There are several topics related to neural network implementation that are the source of much confusion and incorrect information. Nesterov momentum (also called Nesterov Accelerated Gradient) is one such topic.
I was preparing to give a talk about neural network momentum, so I did a quick review of the Internet to see what common developer sites such as Stack Overflow had to say about Nesterov momentum. I was not terribly surprised to find a lot of misleading, and in many cases, just completely inaccurate information. I wasn’t surprised because Nesterov momentum is simple in principle, but extremely tricky in the details.

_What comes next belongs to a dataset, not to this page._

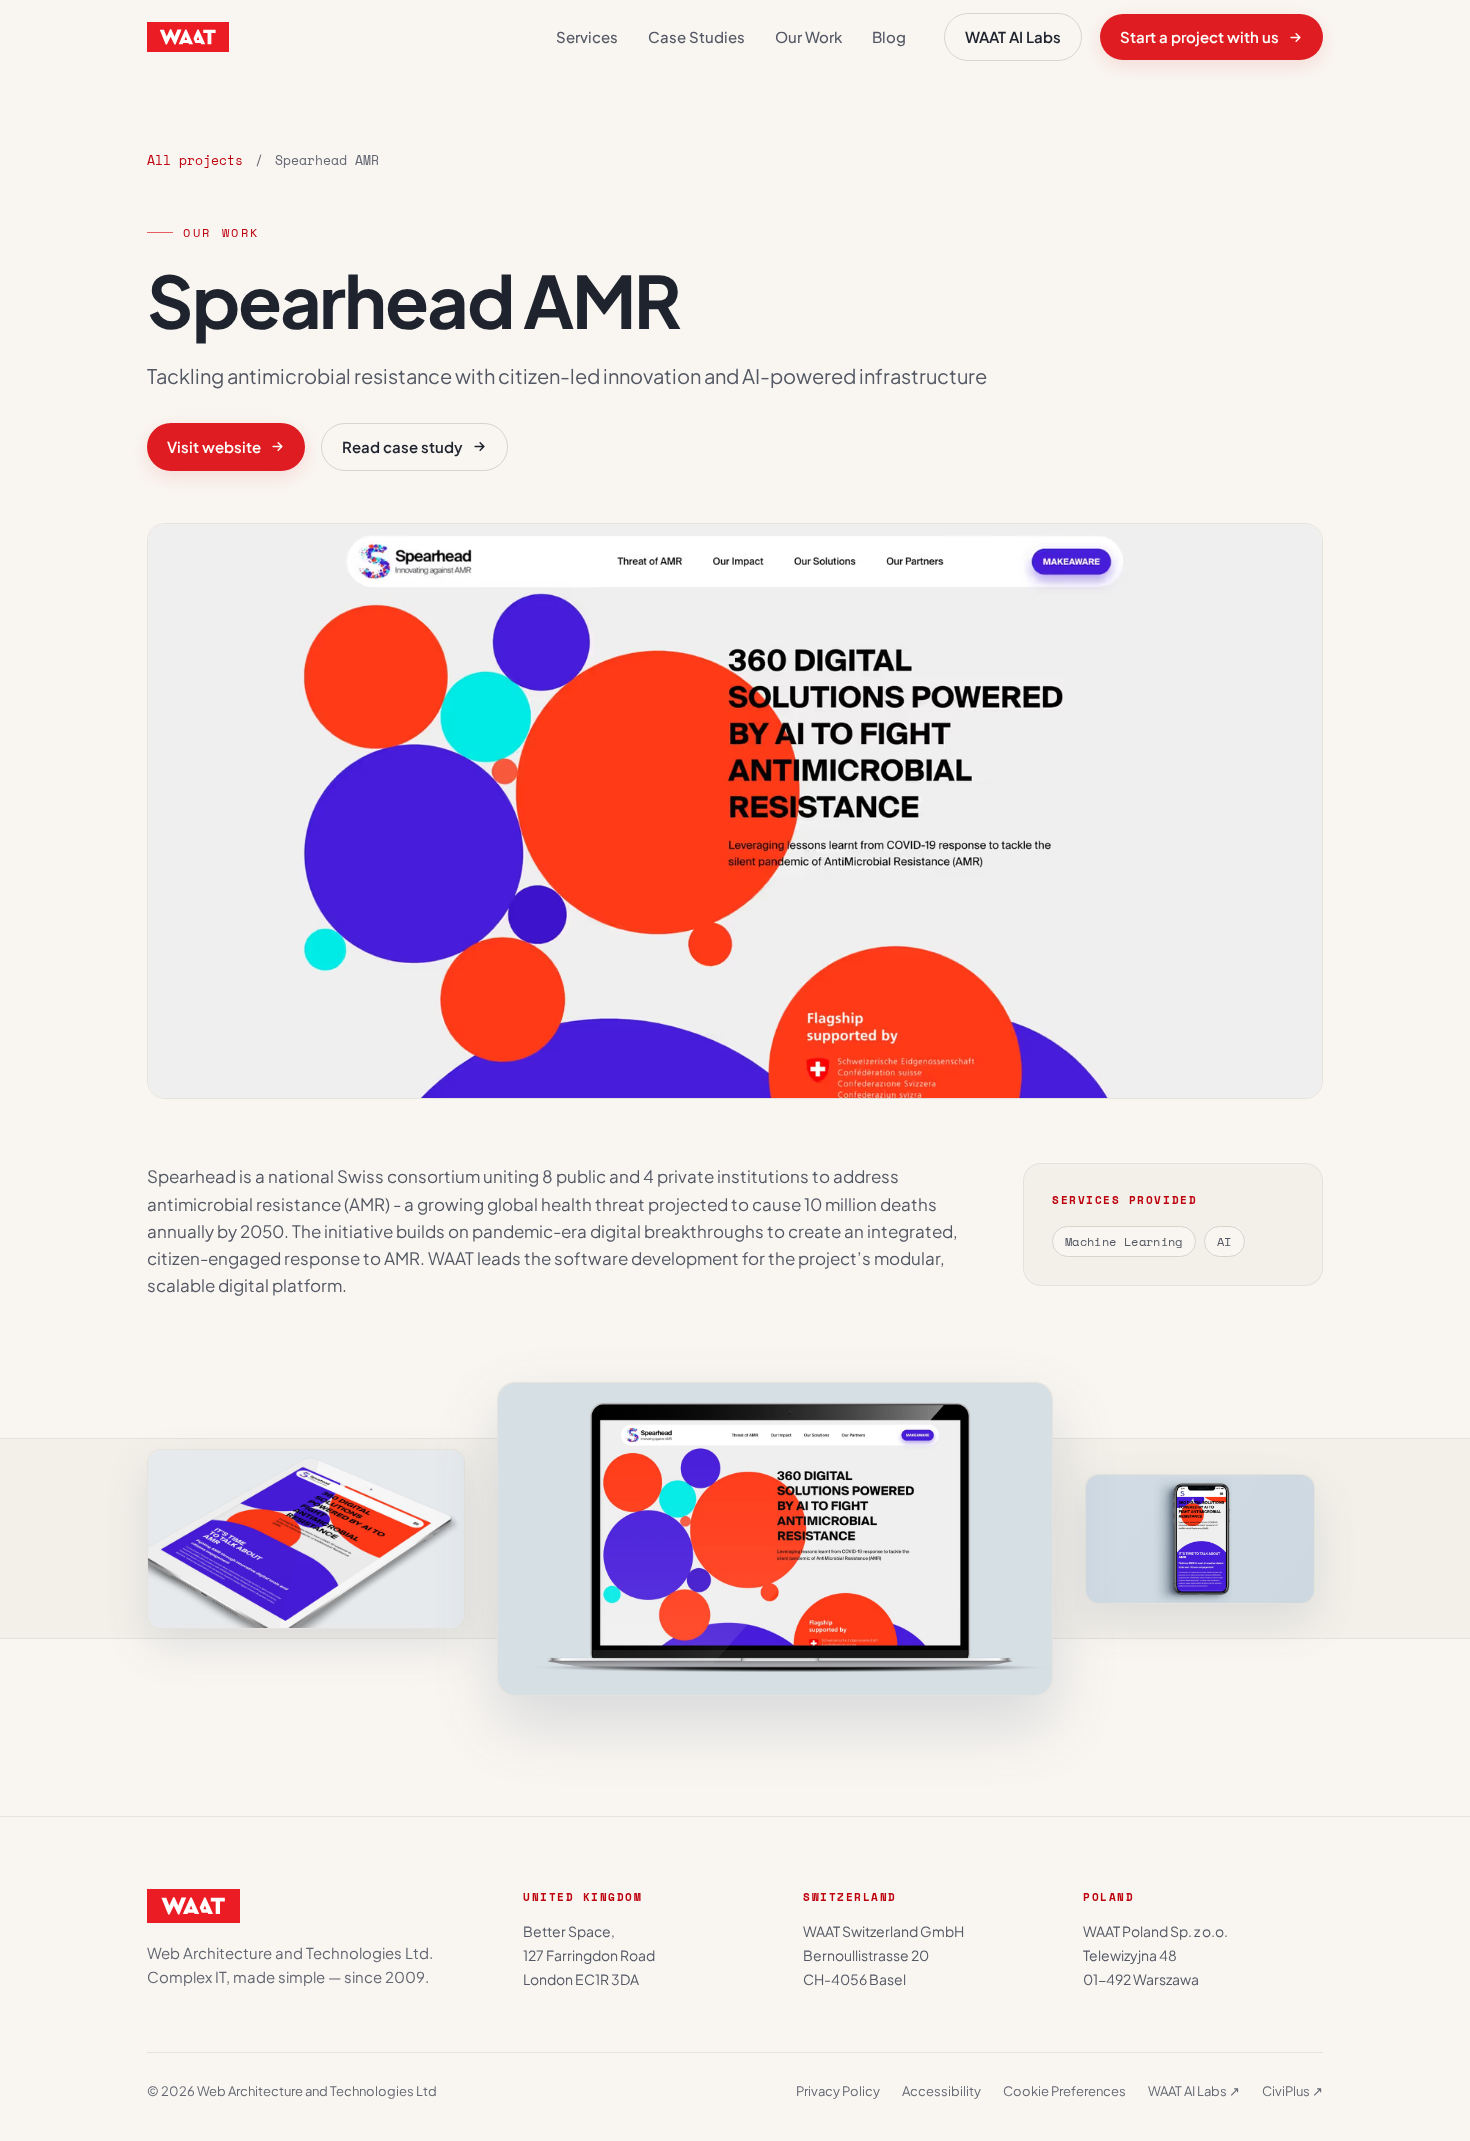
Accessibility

A full explanation of Nesterov momentum would takes many pages, so I’ll try to be brief at the expense of 100% correctness. When training a NN, on each iteration, you compute a delta for each weight. The standard delta is minus one times a small constant (the learning rate, typically something like 0.01) times the gradient. With regular momentum you add an additional term equal to a constant (the momentum constant, typically something like 0.8) times the previous delta.
With Nesterov momentum, in theory you calculate the gradient not for the current weights, but rather for the current weights plus the momentum constant times the previous delta. This is a deep idea. Unfortunately, it’s also quite annoying to actually compute in practice.
So, there’s an alternative form of Nesterov momentum where the delta looks quite a bit different but is (almost) exactly the same mathematically. The alternative form uses just the gradient calculated for the current weights, which is much easier to compute.
Anyway, there are a couple of morals to the story. First, with neural networks, everything is tricky. Second, there’s a somewhat surprising amount of incorrect information on the Internet about implementing neural networks — you really need to go to the original research papers.